O preconceito está em todas as partes. Na roupa que usamos, em nossa orientação sexual, no que comemos e até no que sentimos. Colocam o dedo em tudo e, infelizmente, ao invés de se informarem, oferecerem ajuda e tentarem entender o porquê daquilo estar acontecendo, as pessoas preferem tirar as suas conclusões por conta própria.

O absurdo acontece também na área da saúde, com as doenças. Falta empatia para saber as causas da doença x ou y, se ela é tratável, contagiosa e por aí vai. É mais fácil generalizar.

Por conta disso, listamos algumas doenças que as pessoas têm preconceito e as desmistificamos em dois posts diferentes, para que você veja atentamente que esse olhar torto não tá com nada.

Depressão

A depressão é caracterizada pela perda ou diminuição do interesse pelas coisas, pelos relacionamentos, trabalho e pela vida de forma geral, podendo atingir pessoas de qualquer idade.

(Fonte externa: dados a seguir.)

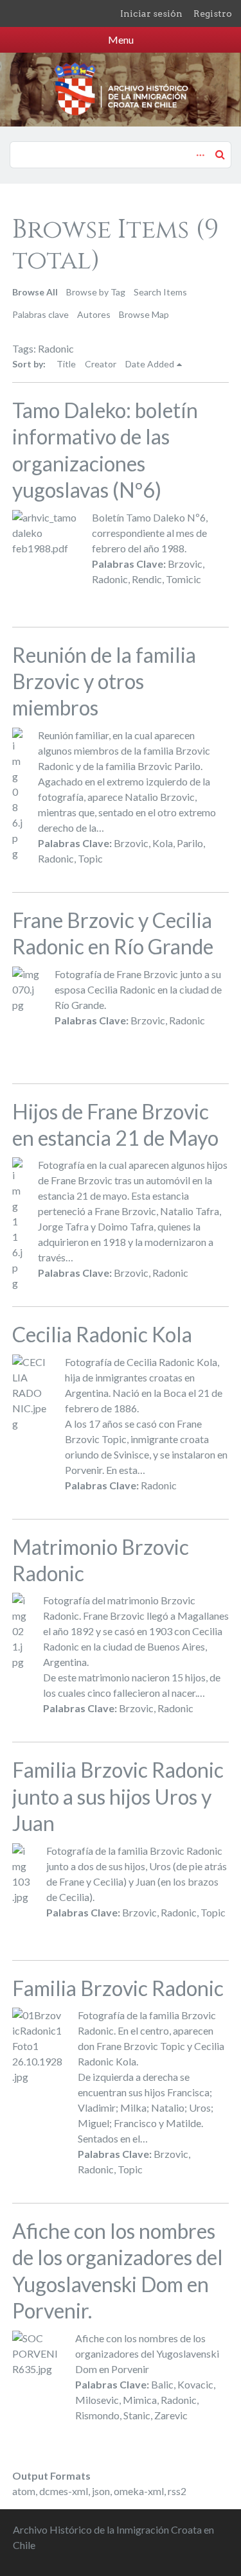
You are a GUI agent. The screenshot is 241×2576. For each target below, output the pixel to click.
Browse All (35, 291)
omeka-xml (139, 2491)
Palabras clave (40, 314)
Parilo (190, 843)
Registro (212, 13)
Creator (100, 363)
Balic (162, 2384)
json (101, 2491)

Mais do que apenas um “mimimi”, a doença é muito séria e por vezes difícil de ser diagnosticada e tratada, mas não impossível.

Ela tem cura e seu tratamento deve ser feito através de auxílio médico, ajuda de medicamentos antidepressivos, um estilo de vida com tempo para atividades prazerosas, entre outras recomendações.

Para além do tratamento “convencional”, a verdade é que a pessoa depressiva, que pode ser seu irmão, sua amiga, ou colega de trabalho, também precisa ser ouvida, compreendida e amada, longe de qualquer julgamento.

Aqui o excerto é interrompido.